What to do. Copy the records verbatim, beginning at their first line and ending with the line that contains "coord(85,277)", including that line.
## START
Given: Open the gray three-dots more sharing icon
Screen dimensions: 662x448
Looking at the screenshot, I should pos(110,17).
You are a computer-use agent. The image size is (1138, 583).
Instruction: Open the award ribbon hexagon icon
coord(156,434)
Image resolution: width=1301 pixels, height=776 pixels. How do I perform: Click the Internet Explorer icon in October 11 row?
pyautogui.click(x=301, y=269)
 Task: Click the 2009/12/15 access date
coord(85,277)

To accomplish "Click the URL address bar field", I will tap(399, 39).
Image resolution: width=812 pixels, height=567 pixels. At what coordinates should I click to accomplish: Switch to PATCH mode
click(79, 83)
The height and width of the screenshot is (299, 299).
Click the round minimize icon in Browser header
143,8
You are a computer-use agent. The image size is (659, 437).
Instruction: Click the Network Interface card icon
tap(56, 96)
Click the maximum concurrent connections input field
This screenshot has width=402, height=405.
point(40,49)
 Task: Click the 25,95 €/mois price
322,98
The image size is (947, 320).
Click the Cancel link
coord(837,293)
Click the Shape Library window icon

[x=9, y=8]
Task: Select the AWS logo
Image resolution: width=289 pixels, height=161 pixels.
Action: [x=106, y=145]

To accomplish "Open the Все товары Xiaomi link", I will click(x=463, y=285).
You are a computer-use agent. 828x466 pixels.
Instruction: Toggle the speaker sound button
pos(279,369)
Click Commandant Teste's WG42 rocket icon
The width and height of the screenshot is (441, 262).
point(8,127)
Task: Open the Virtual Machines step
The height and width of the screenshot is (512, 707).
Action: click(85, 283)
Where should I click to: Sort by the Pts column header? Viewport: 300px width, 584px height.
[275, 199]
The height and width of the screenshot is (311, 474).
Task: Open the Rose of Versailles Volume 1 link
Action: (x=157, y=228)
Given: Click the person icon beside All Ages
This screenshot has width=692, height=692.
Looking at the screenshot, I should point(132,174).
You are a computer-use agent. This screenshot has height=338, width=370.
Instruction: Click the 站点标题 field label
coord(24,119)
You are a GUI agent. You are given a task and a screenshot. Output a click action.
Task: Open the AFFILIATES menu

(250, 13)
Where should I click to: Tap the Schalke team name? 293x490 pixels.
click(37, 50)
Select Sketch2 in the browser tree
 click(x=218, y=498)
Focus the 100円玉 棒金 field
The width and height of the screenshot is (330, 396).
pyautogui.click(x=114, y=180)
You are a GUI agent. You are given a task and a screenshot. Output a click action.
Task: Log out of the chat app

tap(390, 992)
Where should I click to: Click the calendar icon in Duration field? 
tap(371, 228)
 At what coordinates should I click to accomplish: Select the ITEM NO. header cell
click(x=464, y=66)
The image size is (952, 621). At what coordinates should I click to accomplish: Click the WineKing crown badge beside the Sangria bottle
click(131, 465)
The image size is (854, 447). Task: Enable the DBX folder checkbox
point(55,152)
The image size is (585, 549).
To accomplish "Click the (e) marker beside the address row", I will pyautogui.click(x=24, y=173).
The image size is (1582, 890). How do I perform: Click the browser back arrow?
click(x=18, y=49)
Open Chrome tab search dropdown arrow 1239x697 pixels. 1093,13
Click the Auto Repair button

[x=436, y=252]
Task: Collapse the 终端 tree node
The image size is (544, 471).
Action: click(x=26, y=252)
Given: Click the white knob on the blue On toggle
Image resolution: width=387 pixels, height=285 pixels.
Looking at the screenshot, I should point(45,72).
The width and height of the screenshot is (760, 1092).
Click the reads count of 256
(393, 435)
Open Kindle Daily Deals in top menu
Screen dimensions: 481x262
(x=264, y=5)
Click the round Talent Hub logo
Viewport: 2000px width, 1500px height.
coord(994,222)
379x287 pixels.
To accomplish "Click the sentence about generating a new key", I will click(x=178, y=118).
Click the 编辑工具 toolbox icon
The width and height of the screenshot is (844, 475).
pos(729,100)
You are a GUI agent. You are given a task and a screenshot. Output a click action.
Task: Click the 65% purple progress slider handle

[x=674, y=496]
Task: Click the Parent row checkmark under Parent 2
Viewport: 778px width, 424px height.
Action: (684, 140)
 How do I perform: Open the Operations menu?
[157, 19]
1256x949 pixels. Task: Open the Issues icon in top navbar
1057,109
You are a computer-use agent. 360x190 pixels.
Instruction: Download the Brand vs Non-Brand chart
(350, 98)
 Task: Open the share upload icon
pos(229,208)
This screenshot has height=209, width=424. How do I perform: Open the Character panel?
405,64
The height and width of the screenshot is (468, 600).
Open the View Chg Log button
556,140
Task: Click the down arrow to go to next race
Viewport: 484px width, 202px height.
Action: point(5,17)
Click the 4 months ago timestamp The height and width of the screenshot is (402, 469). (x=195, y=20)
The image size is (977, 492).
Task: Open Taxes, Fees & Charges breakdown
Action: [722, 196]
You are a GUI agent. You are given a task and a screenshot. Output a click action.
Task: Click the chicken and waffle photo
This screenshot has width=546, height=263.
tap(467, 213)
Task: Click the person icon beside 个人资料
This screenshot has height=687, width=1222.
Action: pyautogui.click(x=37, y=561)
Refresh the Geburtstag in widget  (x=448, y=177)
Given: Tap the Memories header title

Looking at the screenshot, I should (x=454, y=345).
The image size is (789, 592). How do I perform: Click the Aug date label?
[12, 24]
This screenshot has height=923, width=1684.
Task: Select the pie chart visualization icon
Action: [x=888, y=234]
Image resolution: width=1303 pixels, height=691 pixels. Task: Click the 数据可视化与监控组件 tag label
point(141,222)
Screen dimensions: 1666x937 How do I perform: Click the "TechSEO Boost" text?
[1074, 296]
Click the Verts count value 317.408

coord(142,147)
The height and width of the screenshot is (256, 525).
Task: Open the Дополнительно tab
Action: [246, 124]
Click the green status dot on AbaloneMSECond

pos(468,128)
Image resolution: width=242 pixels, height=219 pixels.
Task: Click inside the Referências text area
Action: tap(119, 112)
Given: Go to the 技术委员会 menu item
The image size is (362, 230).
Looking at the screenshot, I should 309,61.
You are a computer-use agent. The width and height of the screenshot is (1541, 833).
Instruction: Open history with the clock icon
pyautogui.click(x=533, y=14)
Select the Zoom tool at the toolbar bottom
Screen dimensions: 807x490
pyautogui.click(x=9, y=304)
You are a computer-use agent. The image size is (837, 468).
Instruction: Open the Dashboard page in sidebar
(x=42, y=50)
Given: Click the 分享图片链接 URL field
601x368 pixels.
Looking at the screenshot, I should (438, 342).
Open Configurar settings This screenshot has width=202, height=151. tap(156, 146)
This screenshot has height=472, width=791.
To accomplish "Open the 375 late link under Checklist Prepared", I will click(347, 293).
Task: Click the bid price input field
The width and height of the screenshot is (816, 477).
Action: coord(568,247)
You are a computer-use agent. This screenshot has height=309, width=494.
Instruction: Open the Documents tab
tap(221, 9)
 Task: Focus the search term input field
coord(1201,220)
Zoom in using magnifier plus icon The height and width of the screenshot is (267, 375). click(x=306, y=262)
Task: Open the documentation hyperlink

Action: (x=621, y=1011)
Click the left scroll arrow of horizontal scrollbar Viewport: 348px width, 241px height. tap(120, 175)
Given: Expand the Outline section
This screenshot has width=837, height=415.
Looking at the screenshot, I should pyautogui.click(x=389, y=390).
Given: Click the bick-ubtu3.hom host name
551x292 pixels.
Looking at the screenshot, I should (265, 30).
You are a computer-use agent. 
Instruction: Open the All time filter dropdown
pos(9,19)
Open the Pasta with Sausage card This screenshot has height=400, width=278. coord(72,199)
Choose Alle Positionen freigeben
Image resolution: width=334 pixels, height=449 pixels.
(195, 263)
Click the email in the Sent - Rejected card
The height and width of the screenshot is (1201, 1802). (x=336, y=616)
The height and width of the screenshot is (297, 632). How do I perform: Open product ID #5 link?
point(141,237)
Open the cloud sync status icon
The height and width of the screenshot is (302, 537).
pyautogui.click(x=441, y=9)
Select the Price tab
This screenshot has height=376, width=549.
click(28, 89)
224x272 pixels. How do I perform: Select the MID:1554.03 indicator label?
## END
Solution for this exercise.
Given: Open the gray three-dots more sharing icon
Screen dimensions: 662x448
Looking at the screenshot, I should pos(110,17).
You are a computer-use agent. The image size is (1138, 583).
Instruction: Open the award ribbon hexagon icon
coord(156,434)
Image resolution: width=1301 pixels, height=776 pixels. How do I perform: Click the Internet Explorer icon in October 11 row?
pyautogui.click(x=301, y=269)
 Task: Click the 2009/12/15 access date
coord(85,277)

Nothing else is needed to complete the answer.